Sunday, October 4, 2009

CookieContainer domain handling bug fix

CookieContainer has a bug on handling domain name here
https://connect.microsoft.com/VisualStudio/feedback/ViewFeedback.aspx?FeedbackID=478521
and Microsoft decided not to fix it in .NET 2.0/3.0/3.5.

I want to inspect the problem and want to do my own hack to solve this issue in .NET earlier than 4.0.

At first, there is three object related to cookie management in this issue, Cookie, CookieCollection and CookieContainer. Cookie is the cookie object, CookieCollection is just simply the collection of cookies and CookieContainer is a Cookie or CookieCollection container that will manage domain uri, path and expiry.

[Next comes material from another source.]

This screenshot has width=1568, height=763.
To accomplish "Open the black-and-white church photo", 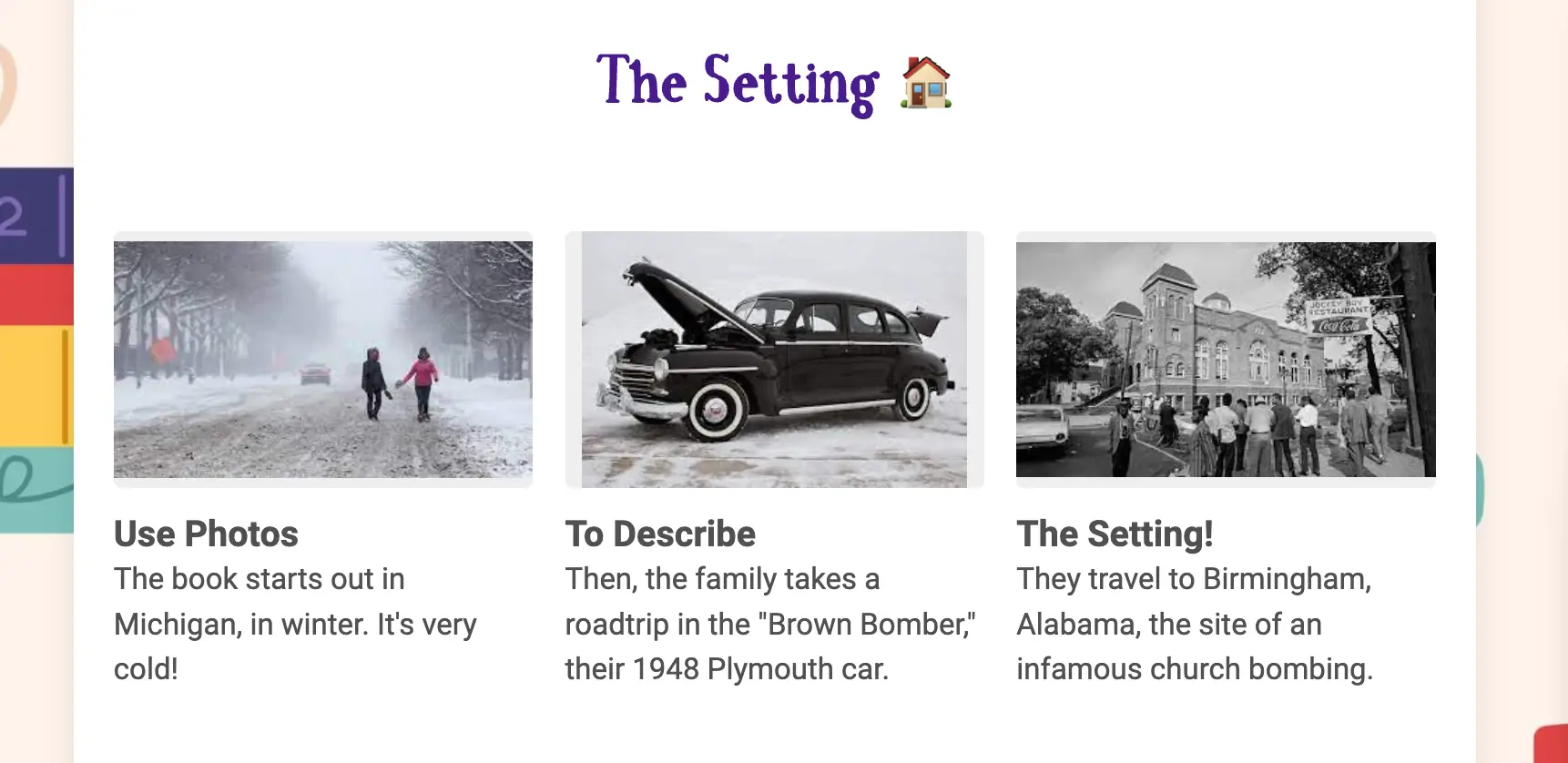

Now the issue resides in CookieContainer which not handle domain properly.

Domain handling is important because it tells client side browser or processor which cookie is visible to the client side code and can be sent back to the server. The theory is something like this:

Web from different domain can't access cookie which is belong to other domain. For example http://www.yahoo.com can't see all cookies from google.com.
Sub domain can access cookies for the sub domain and all its parent sub domain and domain itself. For example http://groups.google.com can see cookies from groups.google.com and .google.com.
Parent sub domain or domain itself can't access cookies from any of its child sub domain. So http://domain.com can't see cookies from sub.domain.com.

However I have a little confusing about the dot at the beginning as the rfc2019 standard like .domain.com and .groups.domain.com compare to non-dot domain.

Back to the issue, CookieContainer has three interested method for me to inspect. It is Add, GetCookies and SetCookies.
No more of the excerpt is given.